[BEGIN SUPPLIED DATA]

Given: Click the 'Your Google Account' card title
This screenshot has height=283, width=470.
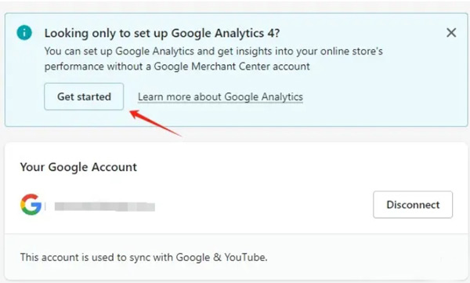Looking at the screenshot, I should 78,167.
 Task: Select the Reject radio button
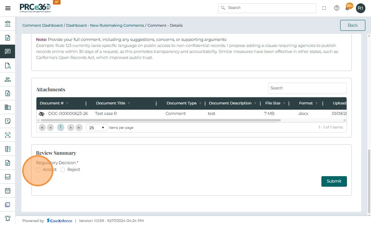pos(63,170)
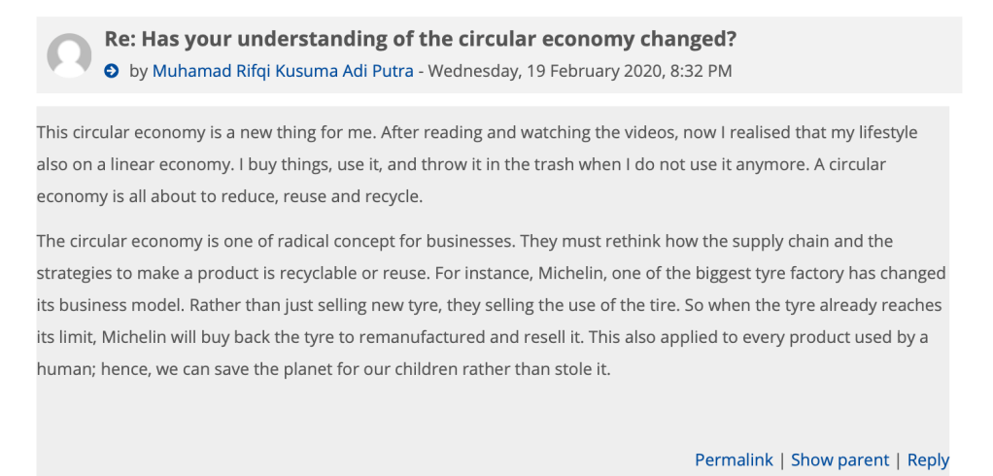The height and width of the screenshot is (476, 993).
Task: Click the time "8:32 PM" in header
Action: tap(701, 71)
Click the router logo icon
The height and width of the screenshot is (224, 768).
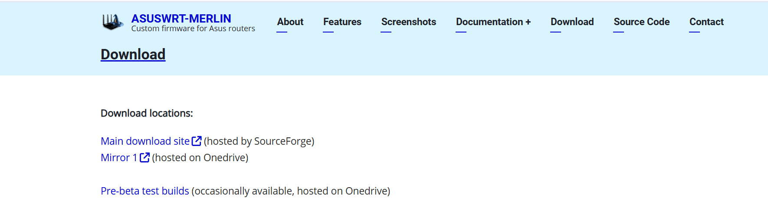[112, 22]
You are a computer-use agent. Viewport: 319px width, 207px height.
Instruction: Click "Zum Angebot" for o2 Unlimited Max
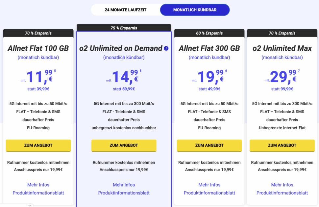tap(282, 145)
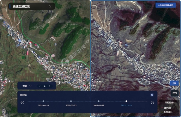Step to next frame beside play button
181x117 pixels.
click(50, 86)
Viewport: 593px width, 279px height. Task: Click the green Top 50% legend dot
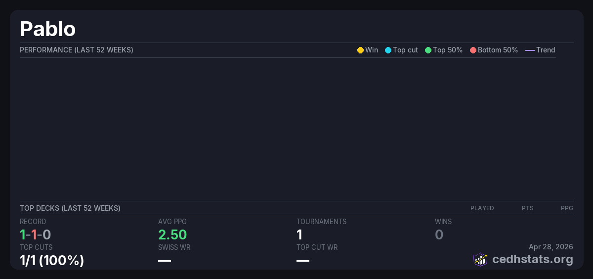(428, 50)
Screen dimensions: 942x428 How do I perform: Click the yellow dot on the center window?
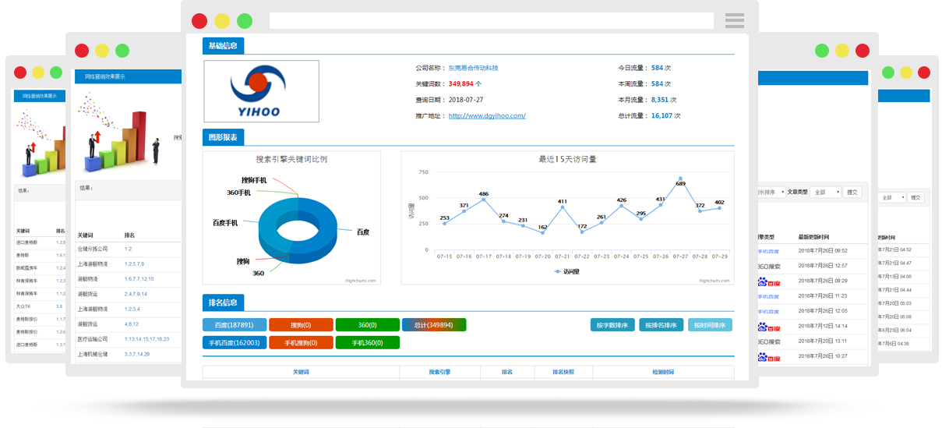pos(222,21)
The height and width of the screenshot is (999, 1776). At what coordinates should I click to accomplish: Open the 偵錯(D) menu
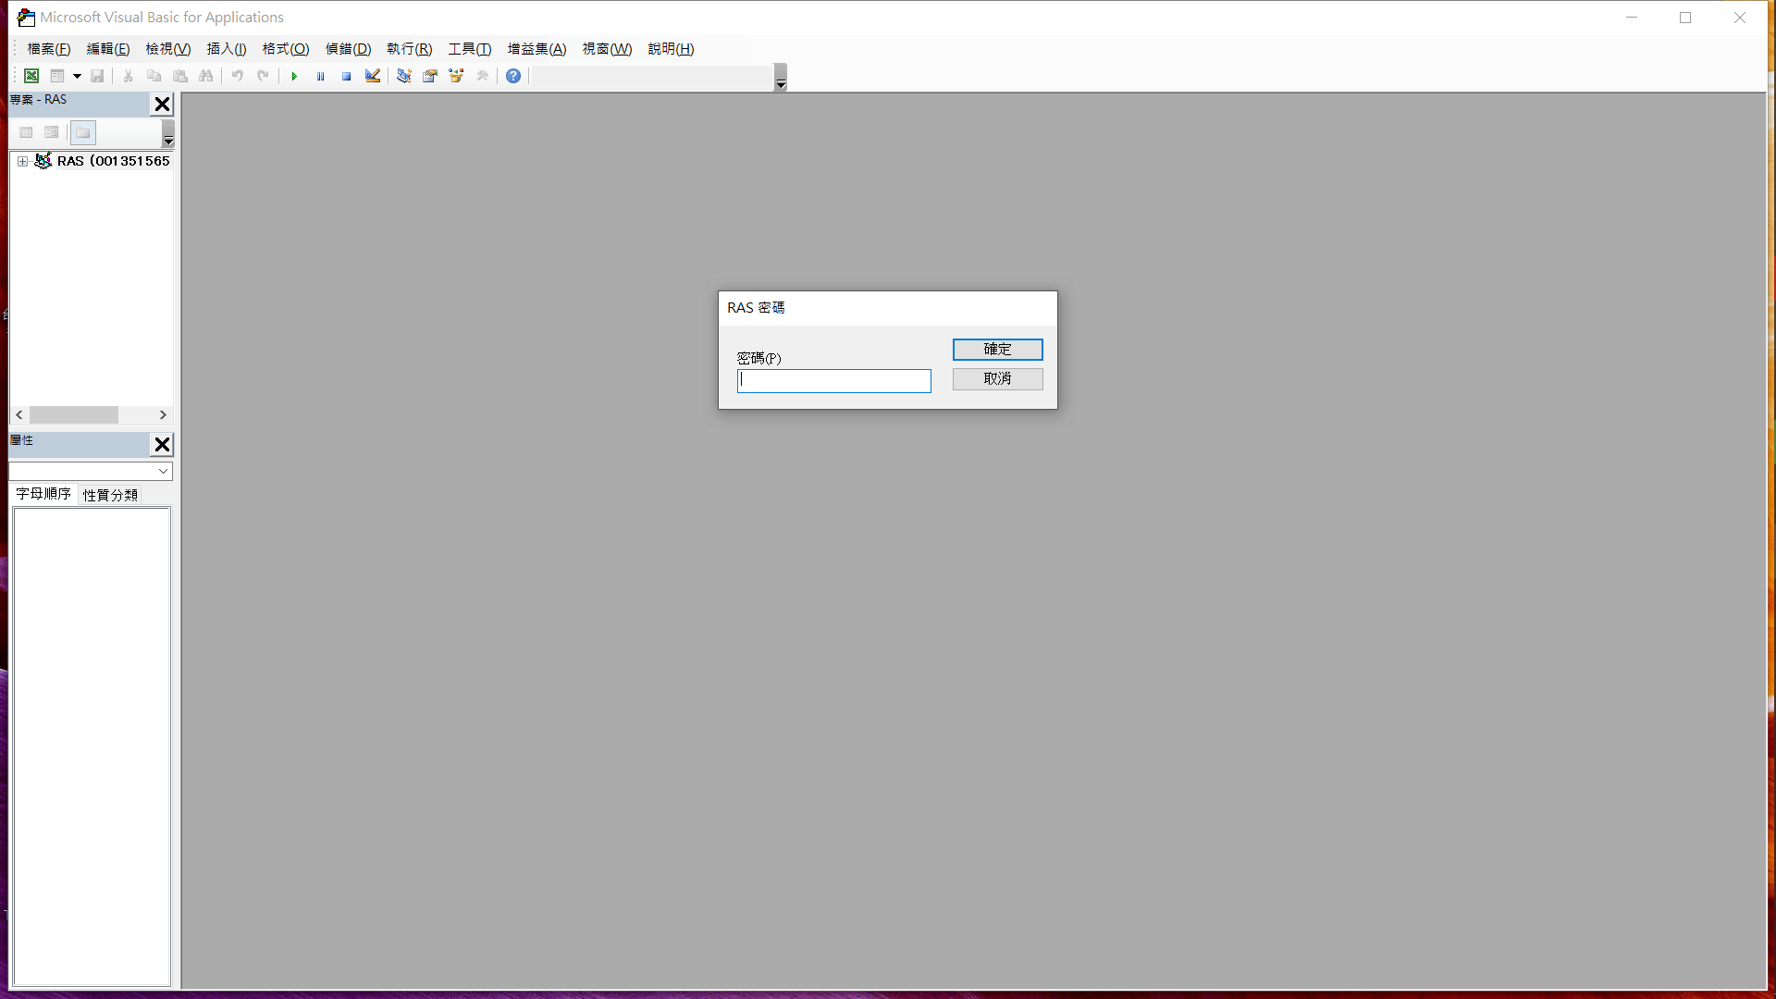pyautogui.click(x=348, y=49)
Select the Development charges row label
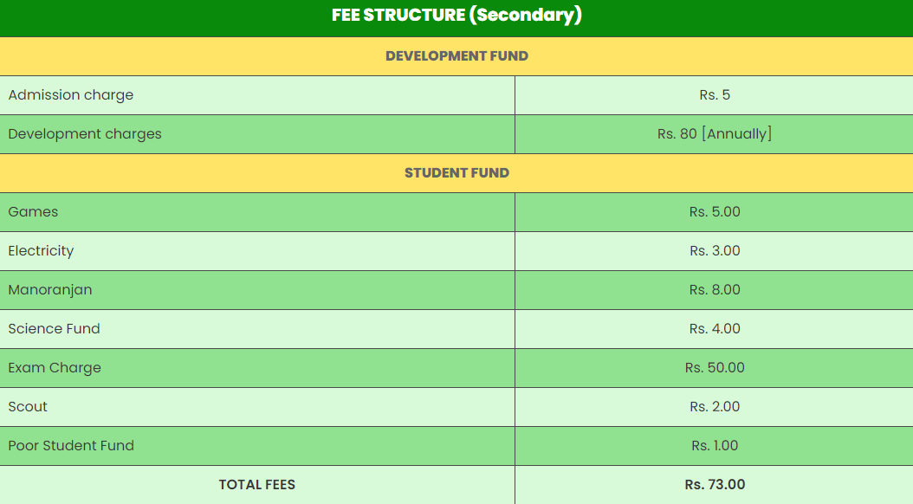This screenshot has height=504, width=913. click(85, 134)
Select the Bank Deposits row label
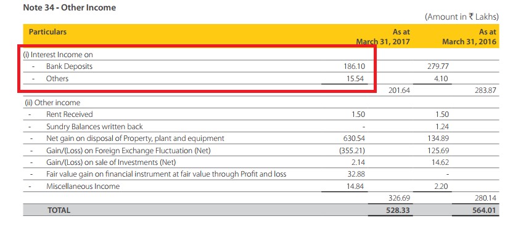Viewport: 526px width, 248px height. coord(69,66)
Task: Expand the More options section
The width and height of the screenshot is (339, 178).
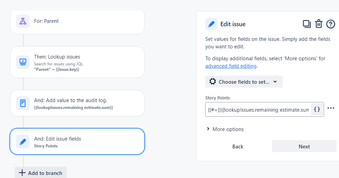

[END SUPPLIED DATA]

= EXERCISE DIRECTIONS =
Copy all of the rows above word for word, leaving out the pictures.

= FULL SOLUTION =
Given: Click the 'Your Google Account' card title
This screenshot has height=283, width=470.
Looking at the screenshot, I should 78,167.
 Task: Select the Reject radio button
pos(63,170)
The height and width of the screenshot is (476, 993).
Task: Click the time "8:32 PM" in header
Action: tap(701, 71)
Click the router logo icon
The height and width of the screenshot is (224, 768).
[112, 22]
You are a computer-use agent. Viewport: 319px width, 207px height.
Instruction: Click "Zum Angebot" for o2 Unlimited Max
tap(282, 145)
Step to next frame beside play button
181x117 pixels.
click(50, 86)
Viewport: 593px width, 279px height. Task: Click the green Top 50% legend dot
(428, 50)
Screen dimensions: 942x428 How do I perform: Click the yellow dot on the center window?
pos(222,21)
The height and width of the screenshot is (999, 1776). At what coordinates should I click to accomplish: Open the 偵錯(D) menu
pyautogui.click(x=348, y=49)
Select the Development charges row label
This screenshot has height=504, width=913. click(85, 134)
Select the Bank Deposits row label
Viewport: 526px width, 248px height. coord(69,66)
Task: Expand the More options section
The width and height of the screenshot is (339, 178).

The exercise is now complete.